Containers from China to the West Coast rose 4.6% because the route has the fastest transit time. Even with those gains, the recent downturn is cutting into flows. East Coast ports such as Houston saw a modest 2% rise in overall boxes, but China-linked shipments there dropped 12%.
Cordero said the port is “still in the black,” but he added that the next two months will show how strong or weak consumer spending will be during the year’s final stretch.
Ben Tracy, vice president of strategic business development at Vizion, said the platform expects a 16.6% year-over-year drop in U.S. imports in December after a 12% decline in the third quarter.
Tracy said there is “no bounce back in sight.” Retailers and manufacturers are holding back orders because they expect consumers to slow spending under higher food and product prices.
Home Depot and Target reported weaker earnings, while Walmart said more shoppers are focusing on value and that more of its sales now come from higher-income buyers.
Vizion’s data shows monthly imports have dropped below 2 million TEUs for the first time since March 2023. Kyle Henderson, the CEO of Vizion, said this fall is tied to tariff uncertainty, a frozen housing market, and a move away from buying physical goods.
He said furniture imports are down 33%, and toy imports, which normally rise 40–50% before the holidays, are up only 17%.
Container use has slipped from 100% to 91%. Henderson said spot rates are at two-year lows and warned that the downturn is big enough to reshape freight demand for years.
Containers scheduled to reach U.S. ports in December 2025 total 2.19 million TEUs, down from 2.62 million TEUs last year. That 430,000-TEU drop is pushing pressure onto railroads, trucks, warehouses, and port labor.

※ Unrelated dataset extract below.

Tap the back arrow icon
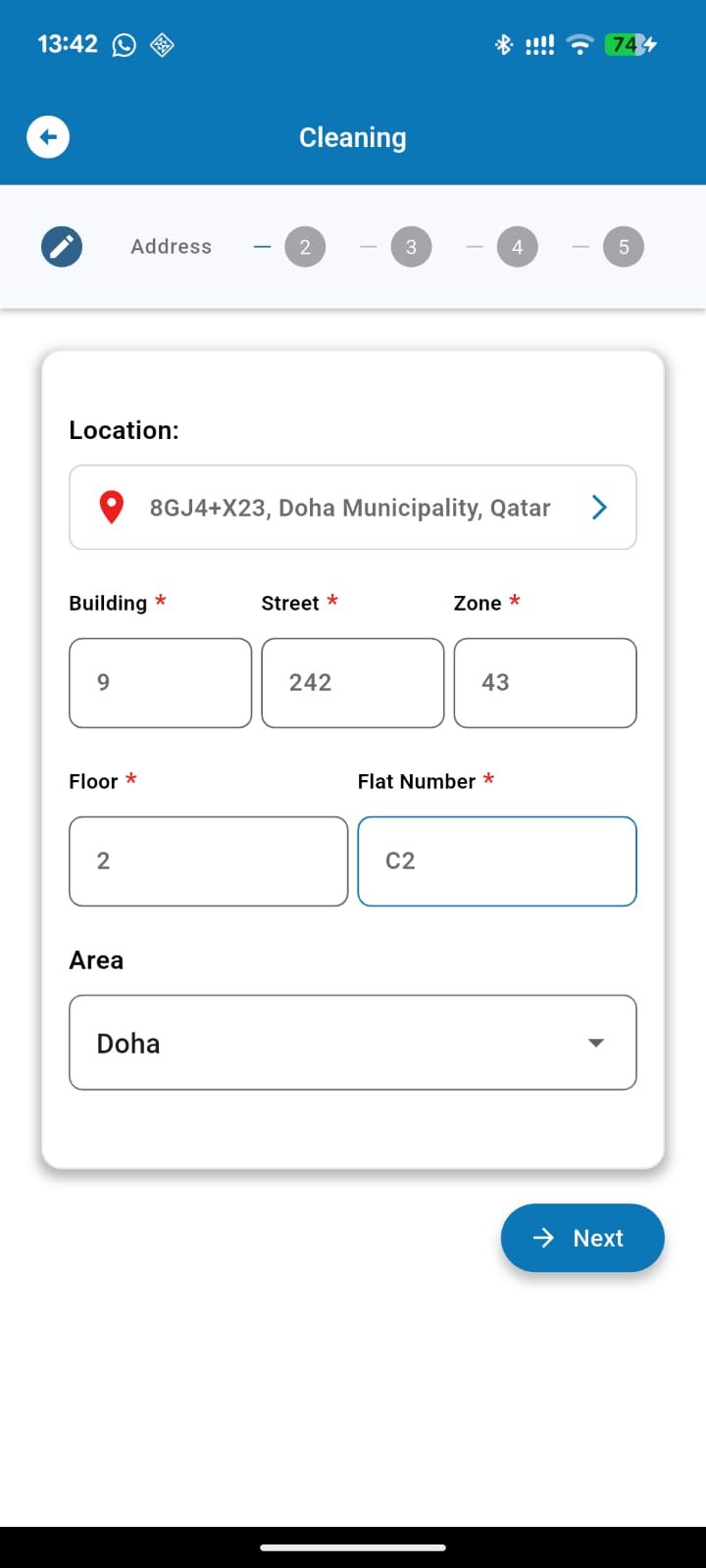This screenshot has height=1568, width=706. [48, 137]
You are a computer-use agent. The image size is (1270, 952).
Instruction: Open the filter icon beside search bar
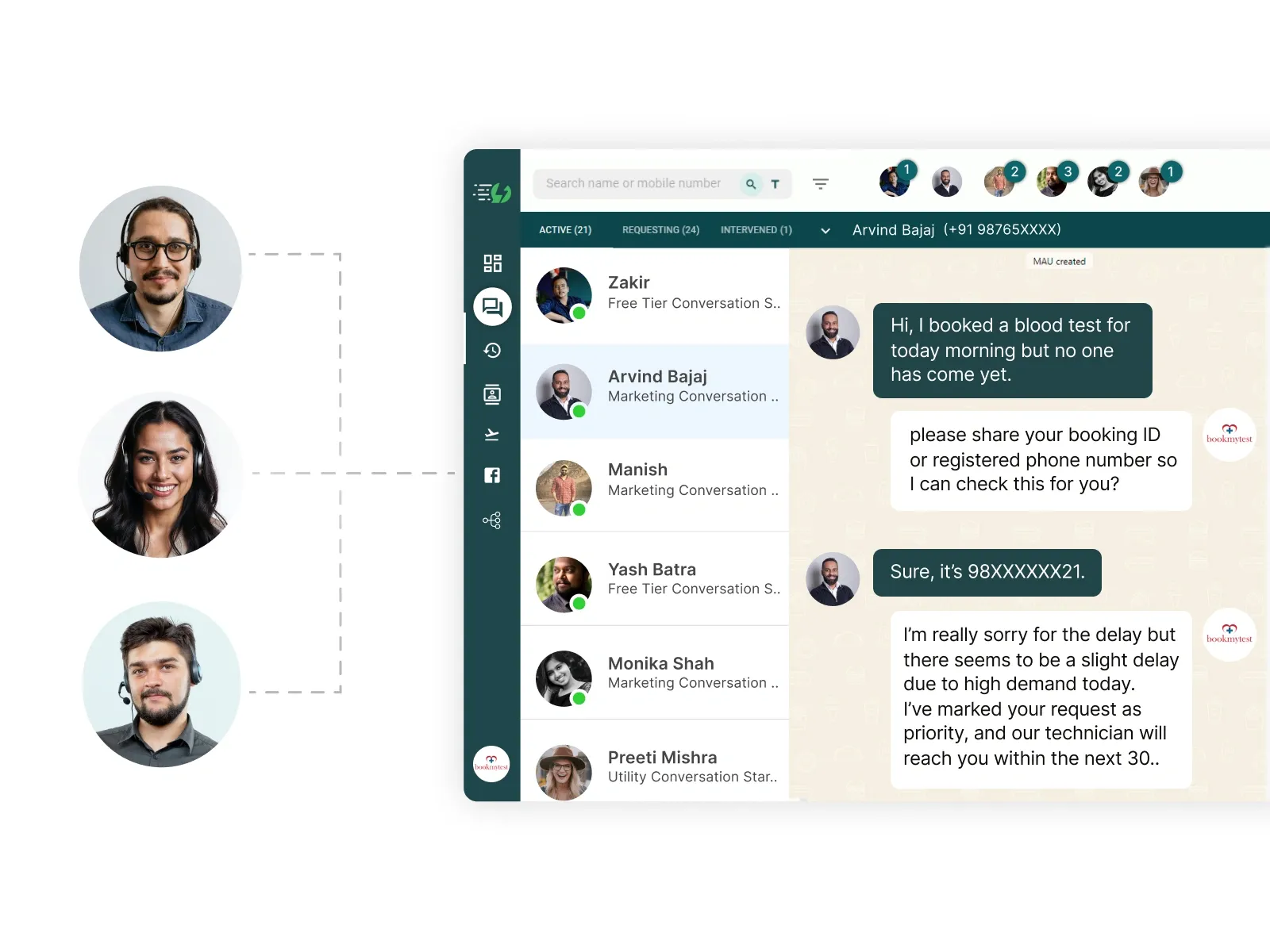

Less volume also means fewer jobs. Cordero said workers are worried, and he warned that falling demand will cut into daily shifts for longshore crews. The International Longshoremen’s Association, which moves freight at the docks, loses part of its yearly container bonus as volumes fall.
Tariffs on India are adding more strain. The Global Trade Research Initiative said Indian exports to the U.S. fell 37.5% between May and September because India faces a 50% tariff on its goods.